Mon père saigne l'histoire (du milieu des années 30 à l'hiver 1944) - Art Spiegelman demande à son père de raconter son histoire, sa rencontre avec sa mère Anja et les années noires de la seconde guerre mondiale. Art a le projet de dessiner cette histoire en collant au plus près :"Je veux raconter ton histoire, comment ça s'est vraiment passé." (p. 25). Vladek Spiegelman retrace alors sa jeunesse en Pologne, son mariage avec Anja, ses fabriques de tissus, sa capture en tant que prisonnier de guerre et toutes les combines qu'il a "organisées" pour faire vivre et sauver sa famille et celle de son épouse. du ghetto à Auschwitz, Vladek tente de survivre.

Art fait de son père un portrait sans concession. Il montre comment le vieil homme a gardé les habitudes de la guerre, entre récupération et économies avaricieuses. "Sur certains points, il est exactement comme les caricatures racistes du vieux juif avare." (p. 133) Vladek est un vieil acariâtre bougon, remarié sans amour avec Mala après le suicide d'Anja. le père d'Art jauge le quotidien à l'aune de son expérience de la guerre et d'Auschwitz. Irrémédiablement marqué, dans sa chair et dans son âme, par la Shoah, Vladek ne peut concevoir la légèreté de la nouvelle génération.

Et c'est là que mes ennuis ont commencé (de Mauschwitz aux Catskill et au-delà) - La seconde partie s'ouvre sur une réflexion d'Art face à son oeuvre. Il se demande sous quels traits animaux il peut représenter les Français. Il remet en question le choix de son expression :"Il y a tant de choses que je n'arriverai jamais à comprendre ou à visualiser. J'veux dire la réalité est bien trop complexe pour une B. D. ... Il faut tellement simplifier ou déformer." (p. 176) Entre le postulat historique et sa représentation artistique et graphique se creuse un fossé qu'Art doute pouvoir combler. Se dessinant homme derrière un masque de souris, il montre son appartenance à un groupe, mais également les distances qu'il prend avec celui-ci.

Dans la seconde partie, Vladek poursuit le récit de son passage à Auschwitz. Il décrit comment, à force de combine et de chance, il a réussi à obtenir des places privilégiées et des avantages. Les images des camps sont connues, mais mises en bande dessinée, elles acquièrent une nouvelle épaisseur et une nouvelle vitalité. Les marches de la mort, la fin de la guerre et le retour au pays sont autant de thèmes déjà vus, mais le traitement que leur impose Art Spiegelman permet de les voir avec un oeil nouveau.
============================================================
** CONSIGNE **
Recopiez fidèlement, s'il vous plaît, le passage de l'extrait choisi qui commence aux mots « Art fait de » et s'arrête après « la nouvelle génération. ».
============================================================
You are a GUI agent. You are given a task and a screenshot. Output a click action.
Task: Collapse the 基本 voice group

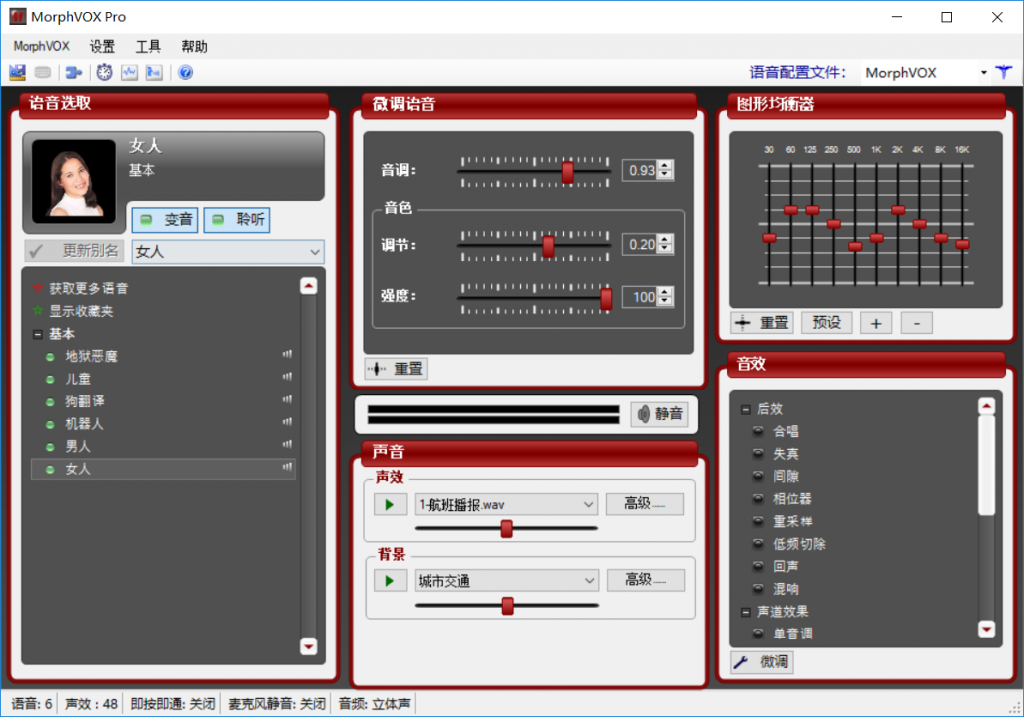point(38,334)
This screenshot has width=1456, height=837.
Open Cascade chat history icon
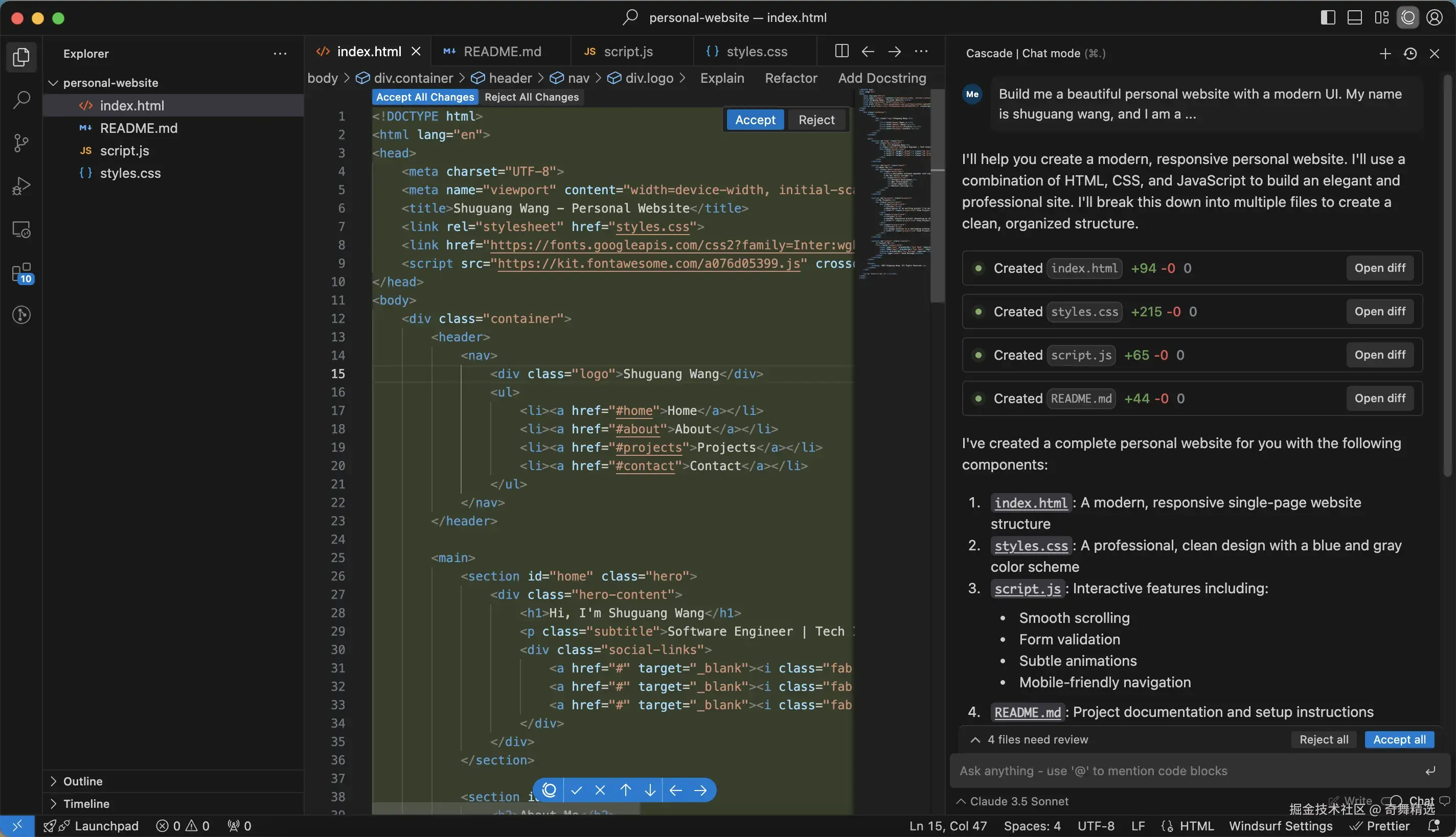(1410, 54)
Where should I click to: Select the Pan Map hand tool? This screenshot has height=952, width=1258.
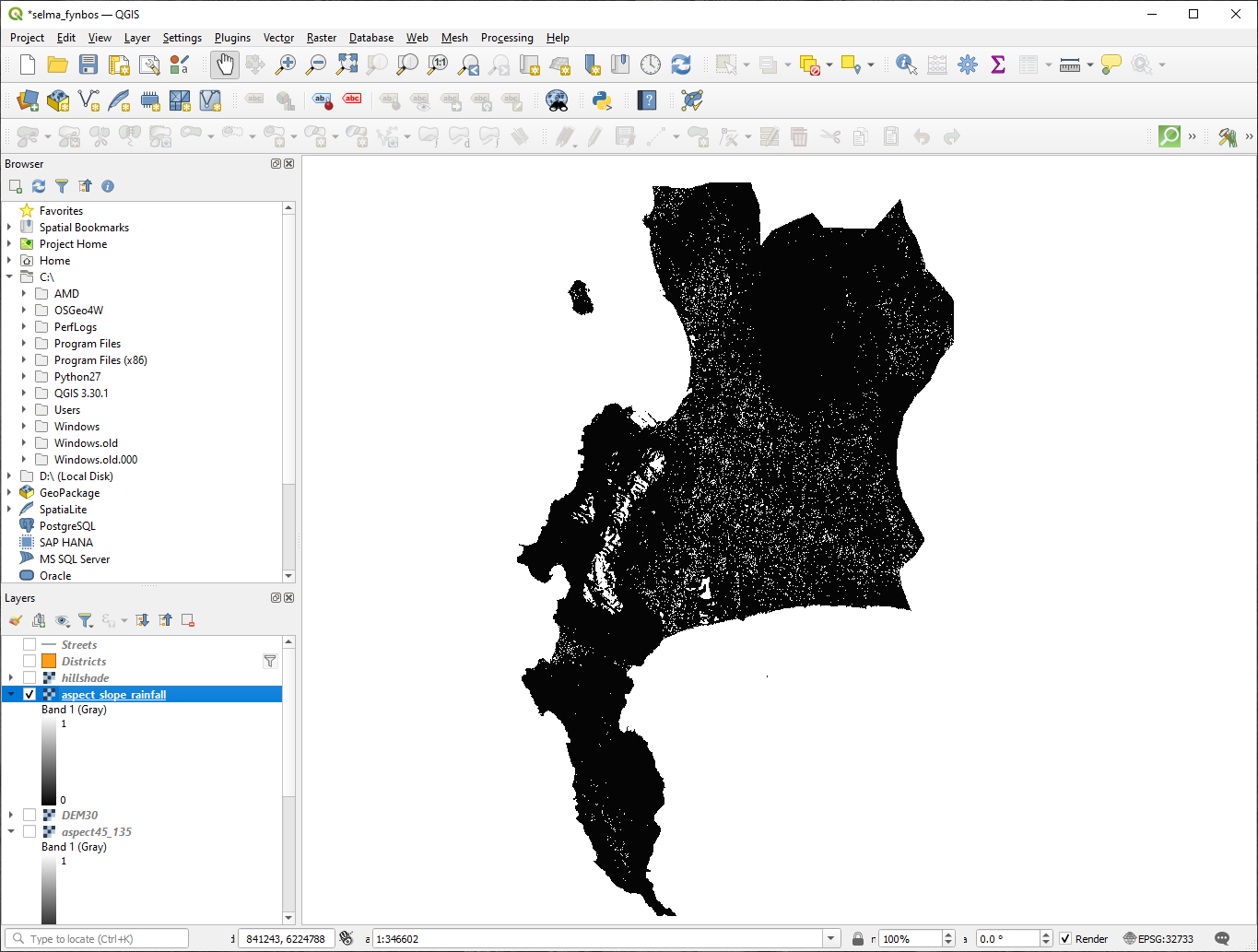coord(225,65)
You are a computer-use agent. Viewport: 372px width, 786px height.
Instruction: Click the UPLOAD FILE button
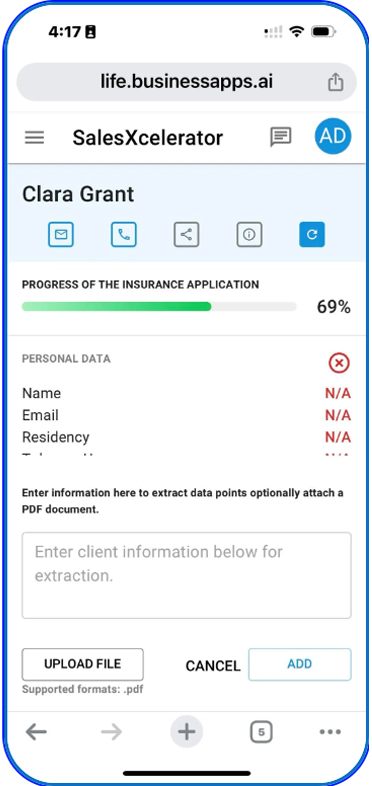pyautogui.click(x=83, y=664)
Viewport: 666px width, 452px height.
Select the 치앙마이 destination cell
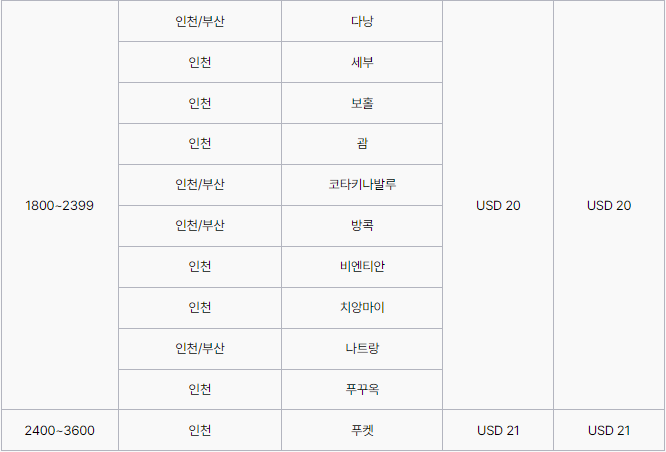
============================================================
** RÉPONSE RÉDIGÉE **
Art fait de son père un portrait sans concession. Il montre comment le vieil homme a gardé les habitudes de la guerre, entre récupération et économies avaricieuses. "Sur certains points, il est exactement comme les caricatures racistes du vieux juif avare." (p. 133) Vladek est un vieil acariâtre bougon, remarié sans amour avec Mala après le suicide d'Anja. le père d'Art jauge le quotidien à l'aune de son expérience de la guerre et d'Auschwitz. Irrémédiablement marqué, dans sa chair et dans son âme, par la Shoah, Vladek ne peut concevoir la légèreté de la nouvelle génération.